Kernel oil is mainly used for cooking as a substitute to coconut oil or blended with other oils. It also serves as a medicinal product. It can be used in cosmetic and skin care products, in which anti-aging and anti-inflammatory agents of Canarium oil can stimulate tensin 1 expression and are thus effective against wrinkles and loss of skin firmness. In the past, the kernel oil was used as a lighter and to prevent and treat arthritis.

The testa can be added in animal feed.

The mesocarp (flesh) is used as a fertilizer.

Shells can be used as bedding for horticultural crops and for carving into jewellery. Furthermore, they can also be burned in kilns to produce clean, dense and high-grade charcoal fuel, which can be refined to "activated carbon" for pharmaceutical uses. In Papua New Guinea they are also used to make pipes for tobacco smoking.

The bark is used in the western Solomon Islands in traditional medicine against chest pain.

Timber is soft and can be used for light construction, canoes, boats, tools, crafts and sometimes as a veneer or as firewood.

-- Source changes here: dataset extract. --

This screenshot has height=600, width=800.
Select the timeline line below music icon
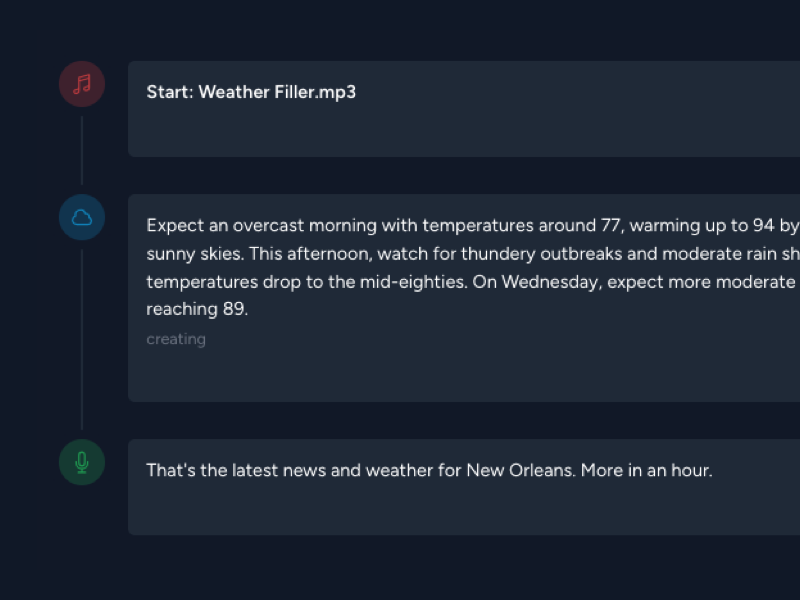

Moreover, if the wood is rotten, it can host edible insect larvae.

The resinous trunk extrudate is used in caulking of canoes.

===Nutritive vale and special compounds===

Table 1: Nutritive value of Canarium nut

| Nutrients | Quantity per 100 g edible portion |
| Fat | 45.9 g |
| Water | 35.4 g |
| Fibre | 10.6 g |
| Protein | 8.2 g |
| Starch | 0.3 g |
| Sugar | 0.2 g |
| Ash | 2.6 g |
| Potassium | 627 mg |
| Magnesium | 284 mg |
| Calcium | 44 mg |
| Sodium | 18 mg |
| Vitamin C | 8 mg |
| Iron | 3.5 mg |
| Zinc | 2.4 mg |
| Niacin | 1.7 mg |
| Copper | 1.6 mg |
| Manganese | 1.1 mg |
| Thiamin | 0.13 mg |
| Riboflavin | 0.06 mg |
| β-carotene equivalent | 165 μg |

Nutritive value of a raw Canarium per 100g edible portion (kernels without the hard shell) is 439 kcal/1.838 kJ energy. In terms of macronutrients, kernels contain between 67 and 80% oil, 13% protein and 7% starch and various others macronutrients and micronutrients, with a high nutritive value (Table 1). Fatty profile of kernel oil consists of almost equal proportion of saturated and unsaturated fatty acids with about 50% saturated (34% palmitic and 13% stearic), 38% monounsaturated (oleic) and 14% polyunsaturated (linoleic) fat.

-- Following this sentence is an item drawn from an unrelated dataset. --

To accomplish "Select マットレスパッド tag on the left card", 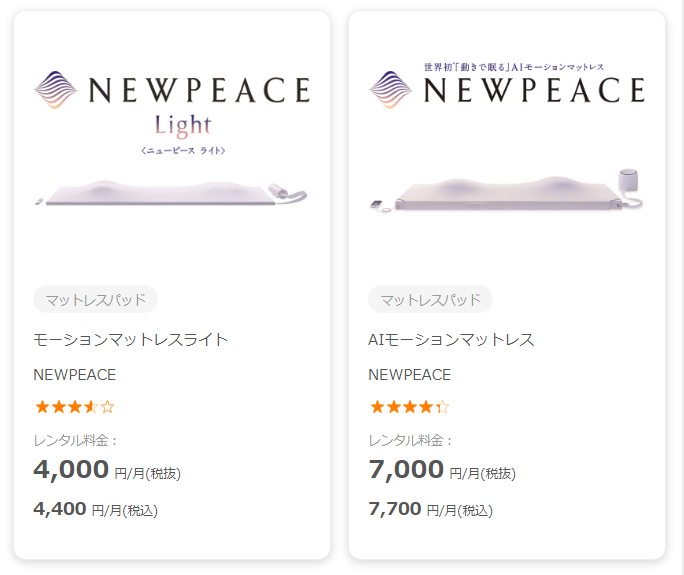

In a study led in various areas of Papua New Guinea, kernels' antioxidant activity, in mg ascorbate equivalents, and phenolic content, in mg catechin equivalents, showed a strong positive relationship, as well as fat content versus energy and versus carbohydrate content. However, there was little variation in protein but large variation in vitamin E contents, especially in β-tocopherol. α-, δ- and γ- tocopherols were also present in kernels but only in small amounts.

Canarium kernels seem to possess anti-inflammatory activity through inhibition properties of its oil on prostaglandin (PGE 2) production in 3T3 Swiss Albino fibroblast cells, which workes in the same ways as aspirin. However, the IgE specific to Canarium indicum can be found among pollen allergenic patients, which addresses the need for control of new foods before the introduction to a new market.

==Breeding==
Local varieties have been developed through selection of trees based on the kernel taste and size, oil content and thin pericarp. Since the 1970s, field surveys have been undertaken, for example to identify high yielding trees or to evaluate the potential for domestication. The various cultivars differing in shells and kernels morphology are an obstacle to breeding programs, productivity and profitability increase.

==Commercialization==
Commercial processing and marketing started in the Solomon Islands in 1989. Since the early 1990s, a number of projects aimed to increase the commercialization of Canarium indicum, with mixed success. The first commercial products of Canarium indicum in Papua New Guinea were launched in July 2018. This market-testing phase was a part of a project of the Australian Centre of International Agricultural Research (ACIAR). Products are available in local supermarkets and duty-free stores in Papua New Guinea in three variants: roasted, peeled or natural.

Prices for nuts-in-shell are around 0.30 US$/kg and 3 US$/kg for processed kernels.